I think we have exactly this issue in our scenarios - the legal/logical data from the goverment corresponds to different physical file objects at different times and we want to track provenance across the legal/logical and physical processes that occur. We are asking in queries whether the logical result depends on the government data even when all of the physical bits of the input used are completely different (on a different disk, perhaps in a different format) than the government data file. If we don't track the logical government data separately from physical files that at times are manifestations of it, we get paradoxes from our limited model that don't exist in the real world. (File copying preserves the logical-to-physical correspondence, editing a file to be all zeros does not, so if you have a derived result from any copy created before an edit occurred, you're result is logically dependent on the government data...).
We really have these types of logical to physical relationships throughout science as well - we assume the reading from the sensor is the logical temperature but would question that relationship if we had provenance of a 'smashed' event for the sensor.
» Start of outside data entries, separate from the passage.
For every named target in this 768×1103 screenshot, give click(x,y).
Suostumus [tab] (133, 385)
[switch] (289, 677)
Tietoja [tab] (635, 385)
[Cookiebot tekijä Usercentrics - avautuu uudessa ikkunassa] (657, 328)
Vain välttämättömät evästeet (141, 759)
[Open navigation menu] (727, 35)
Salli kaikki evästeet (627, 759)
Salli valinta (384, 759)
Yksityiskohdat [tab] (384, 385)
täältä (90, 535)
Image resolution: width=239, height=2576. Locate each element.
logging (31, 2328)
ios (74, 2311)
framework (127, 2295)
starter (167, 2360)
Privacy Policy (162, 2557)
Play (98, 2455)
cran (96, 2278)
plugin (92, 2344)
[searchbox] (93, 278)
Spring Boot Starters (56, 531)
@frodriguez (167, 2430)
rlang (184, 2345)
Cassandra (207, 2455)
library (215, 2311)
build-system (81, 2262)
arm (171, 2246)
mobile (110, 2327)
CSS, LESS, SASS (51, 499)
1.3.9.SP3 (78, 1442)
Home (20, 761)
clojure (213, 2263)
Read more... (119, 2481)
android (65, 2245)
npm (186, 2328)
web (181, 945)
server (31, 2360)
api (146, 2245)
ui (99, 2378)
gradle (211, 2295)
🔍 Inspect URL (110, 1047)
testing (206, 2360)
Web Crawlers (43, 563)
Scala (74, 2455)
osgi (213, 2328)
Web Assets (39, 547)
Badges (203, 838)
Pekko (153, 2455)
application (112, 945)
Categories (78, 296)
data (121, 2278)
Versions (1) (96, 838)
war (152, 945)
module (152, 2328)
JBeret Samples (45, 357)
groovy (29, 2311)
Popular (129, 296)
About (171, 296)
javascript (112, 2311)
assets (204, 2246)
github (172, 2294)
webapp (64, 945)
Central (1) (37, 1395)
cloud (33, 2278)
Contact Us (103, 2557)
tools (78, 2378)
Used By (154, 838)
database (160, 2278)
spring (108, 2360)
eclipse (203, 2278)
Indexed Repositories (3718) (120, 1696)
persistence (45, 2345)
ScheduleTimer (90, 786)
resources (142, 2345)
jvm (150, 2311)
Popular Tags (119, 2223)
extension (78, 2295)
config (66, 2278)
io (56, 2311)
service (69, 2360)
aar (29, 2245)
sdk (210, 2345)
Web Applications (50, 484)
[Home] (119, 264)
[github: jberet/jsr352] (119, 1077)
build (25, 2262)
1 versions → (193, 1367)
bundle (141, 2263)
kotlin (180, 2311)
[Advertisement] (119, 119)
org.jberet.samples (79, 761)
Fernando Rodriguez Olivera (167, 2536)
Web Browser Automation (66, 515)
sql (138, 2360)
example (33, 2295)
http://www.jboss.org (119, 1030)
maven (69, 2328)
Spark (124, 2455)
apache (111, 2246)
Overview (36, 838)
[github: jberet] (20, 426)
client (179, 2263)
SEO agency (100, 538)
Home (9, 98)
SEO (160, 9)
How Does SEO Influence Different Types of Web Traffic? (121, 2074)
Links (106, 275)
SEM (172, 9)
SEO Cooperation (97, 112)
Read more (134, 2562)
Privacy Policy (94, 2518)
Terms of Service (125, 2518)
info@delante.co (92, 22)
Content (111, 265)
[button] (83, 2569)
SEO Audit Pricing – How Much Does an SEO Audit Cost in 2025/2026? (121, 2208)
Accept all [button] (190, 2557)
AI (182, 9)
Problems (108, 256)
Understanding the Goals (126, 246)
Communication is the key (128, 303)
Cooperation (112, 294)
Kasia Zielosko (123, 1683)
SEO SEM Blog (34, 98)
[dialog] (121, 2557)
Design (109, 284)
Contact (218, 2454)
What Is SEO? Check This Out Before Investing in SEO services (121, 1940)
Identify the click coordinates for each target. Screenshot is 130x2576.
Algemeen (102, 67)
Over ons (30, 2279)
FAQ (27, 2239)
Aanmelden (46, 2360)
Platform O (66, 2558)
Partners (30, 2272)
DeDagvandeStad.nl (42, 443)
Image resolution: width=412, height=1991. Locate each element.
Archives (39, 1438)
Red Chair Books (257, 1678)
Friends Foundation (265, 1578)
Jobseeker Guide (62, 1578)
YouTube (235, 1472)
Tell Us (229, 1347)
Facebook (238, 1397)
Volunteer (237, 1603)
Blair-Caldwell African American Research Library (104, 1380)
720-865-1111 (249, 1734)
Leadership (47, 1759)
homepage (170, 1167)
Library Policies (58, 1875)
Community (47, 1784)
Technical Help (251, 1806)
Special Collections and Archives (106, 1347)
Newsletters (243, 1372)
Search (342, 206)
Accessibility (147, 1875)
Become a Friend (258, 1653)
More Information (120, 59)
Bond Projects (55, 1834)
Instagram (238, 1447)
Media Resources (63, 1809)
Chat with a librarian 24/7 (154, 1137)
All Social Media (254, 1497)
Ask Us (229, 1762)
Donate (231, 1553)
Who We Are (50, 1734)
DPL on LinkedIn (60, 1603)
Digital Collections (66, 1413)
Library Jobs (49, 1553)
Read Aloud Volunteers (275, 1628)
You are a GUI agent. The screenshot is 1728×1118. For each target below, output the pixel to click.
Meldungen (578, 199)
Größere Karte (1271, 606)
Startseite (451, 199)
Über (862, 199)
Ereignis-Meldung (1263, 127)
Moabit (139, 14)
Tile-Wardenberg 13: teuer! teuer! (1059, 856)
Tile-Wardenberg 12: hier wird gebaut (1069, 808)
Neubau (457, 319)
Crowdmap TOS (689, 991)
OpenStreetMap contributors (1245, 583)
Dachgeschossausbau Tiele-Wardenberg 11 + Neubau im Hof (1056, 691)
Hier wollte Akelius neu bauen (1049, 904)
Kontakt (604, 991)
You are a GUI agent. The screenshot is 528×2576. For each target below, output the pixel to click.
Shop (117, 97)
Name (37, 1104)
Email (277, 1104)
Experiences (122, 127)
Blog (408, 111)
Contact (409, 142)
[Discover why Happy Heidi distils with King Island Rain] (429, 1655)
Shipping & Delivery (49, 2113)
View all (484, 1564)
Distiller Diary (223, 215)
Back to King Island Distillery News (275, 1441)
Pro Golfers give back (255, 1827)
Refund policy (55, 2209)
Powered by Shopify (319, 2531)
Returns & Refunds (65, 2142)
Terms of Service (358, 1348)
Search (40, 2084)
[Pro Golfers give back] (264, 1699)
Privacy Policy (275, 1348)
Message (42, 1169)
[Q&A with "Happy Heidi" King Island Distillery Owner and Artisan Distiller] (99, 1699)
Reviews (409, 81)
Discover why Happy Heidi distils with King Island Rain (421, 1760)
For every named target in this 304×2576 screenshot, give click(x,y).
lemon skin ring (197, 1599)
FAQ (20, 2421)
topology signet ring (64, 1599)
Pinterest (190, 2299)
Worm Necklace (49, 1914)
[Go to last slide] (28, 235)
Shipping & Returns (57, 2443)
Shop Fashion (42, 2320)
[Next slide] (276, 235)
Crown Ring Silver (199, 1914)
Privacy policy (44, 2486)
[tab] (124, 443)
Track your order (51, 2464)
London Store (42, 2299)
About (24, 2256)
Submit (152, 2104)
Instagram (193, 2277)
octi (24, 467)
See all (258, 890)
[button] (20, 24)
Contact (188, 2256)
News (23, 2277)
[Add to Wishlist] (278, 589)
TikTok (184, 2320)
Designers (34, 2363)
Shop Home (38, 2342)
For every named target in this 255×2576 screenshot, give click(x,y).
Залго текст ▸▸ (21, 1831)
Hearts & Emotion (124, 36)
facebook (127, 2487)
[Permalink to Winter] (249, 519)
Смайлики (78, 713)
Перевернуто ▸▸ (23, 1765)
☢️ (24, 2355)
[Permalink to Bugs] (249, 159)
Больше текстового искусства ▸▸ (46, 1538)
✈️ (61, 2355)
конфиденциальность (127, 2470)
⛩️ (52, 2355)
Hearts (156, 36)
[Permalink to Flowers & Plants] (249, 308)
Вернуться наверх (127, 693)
The logical temperature may at times have separate provenance from the sensor reading and we may want to track both. 
In a practical sense, I think modeling this way involves very little change to OPM-style provenance. In addition to artifact-process execution-artifact type chains, you have the occasional links that connect resources - physical file is a manifestation of the gov data - that allow you to cross from thinking about legal/logical/intellectual provenance to physical/computational provenance, etc. That 'minor' addition would avoid further discussion of how/when to categorize specific things as mutable/immutable, etc. and probably remove the need for special case opm:agent and pml:source style types as well.


From: on behalf of martin
Sent: Thu 6/2/2011 3:50 PM
Subject: Re: PROV-ISSUE-1 (define-resource): Definition for concept 'Resource' [Provenance Terminology]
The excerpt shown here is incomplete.